I remember when the United States entered the first Gulf War in January of 1991. I was just pulling into my apartment complex in Iowa City after having been home to celebrate Mom and Dad's 44th wedding anniversary when I heard the announcement on the radio. For the next week, I watched the live, television broadcasts directly from Baghdad that showed the lights and sounds of the bombings. The reporters were literally hanging the cameras and microphones out the hotel windows to bring the action directly to my living room. It was this realness and nearness that made me join protest rallies and anti-war marches and wear black armbands. I had to get personally involved for fear that I would become desensitized to the war, and it would become just something that was happening somewhere.
Two weeks ago I was watching the live, underwater camera footage of the oil spill in the Gulf, but after a week it became mundane. I agree this is a horrific situation, but I feel helpless to do anything in a place thousands of miles away from me. Two summers ago when the F5 tornado swept through Parkersburg, a town four miles from my hometown, so I went back to help. This disaster hit a little closer to home, yet I was still removed from it b/c I could return to my home w/ solid walls and to my yard w/ tall trees. I've sent sympathy cards when friends and colleagues lost family members. That's what all these situations had in common; I could sympathize but never empathize. Now, being a recipient of those sympathy cards I can better empathize w/ the initial, overwhelming sadness followed by the numbness and then the shock and some more numbness then a little anger and then some more disbelief.

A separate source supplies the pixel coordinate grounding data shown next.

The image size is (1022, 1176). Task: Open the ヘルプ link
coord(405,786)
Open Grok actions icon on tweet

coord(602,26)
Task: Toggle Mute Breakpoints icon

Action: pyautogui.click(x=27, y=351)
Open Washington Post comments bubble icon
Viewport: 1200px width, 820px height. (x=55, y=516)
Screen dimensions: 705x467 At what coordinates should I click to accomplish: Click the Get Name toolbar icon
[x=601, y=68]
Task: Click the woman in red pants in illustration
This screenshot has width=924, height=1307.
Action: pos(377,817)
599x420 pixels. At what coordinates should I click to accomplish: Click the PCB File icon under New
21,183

We should never become immune and desensitized to other's pain and suffering b/c one day it will be ours. Countless times in my life have I said, "There, but for the grace of God, go I." I have to remember that I could easily be the one who's home is being bombed by someone claiming to save me or destroyed by a natural disaster. Soldiers and health care providers disassociate w/ the enemy and the patient b/c otherwise they couldn't cope w/ the daily dangers and stress and illness and loss of life. Giving the enemy cruel nicknames like Krauts and Japs and Gooks, or not even giving them a name, but only referring to them as "the patient," dehumanizes them and desensitizes the soldier and the doctor to what he or she must do. But if they traded their disassociation for compassion, we might have no need for war and find more cures for sickness. The soldier will someday die, and the doctor will someday become ill. Rather than fearing personal involvement, they should embrace it or run the risk of desensitization.
Writing in this blog each day keeps me in touch w/ my grief and my loss, which in turns keeps me sensitive to not only my feelings but to the feelings of others. Well, maybe not all others. There are some women in this town that I have to disassociate w/ otherwise I'll rip their heads off, but that's another story for another day.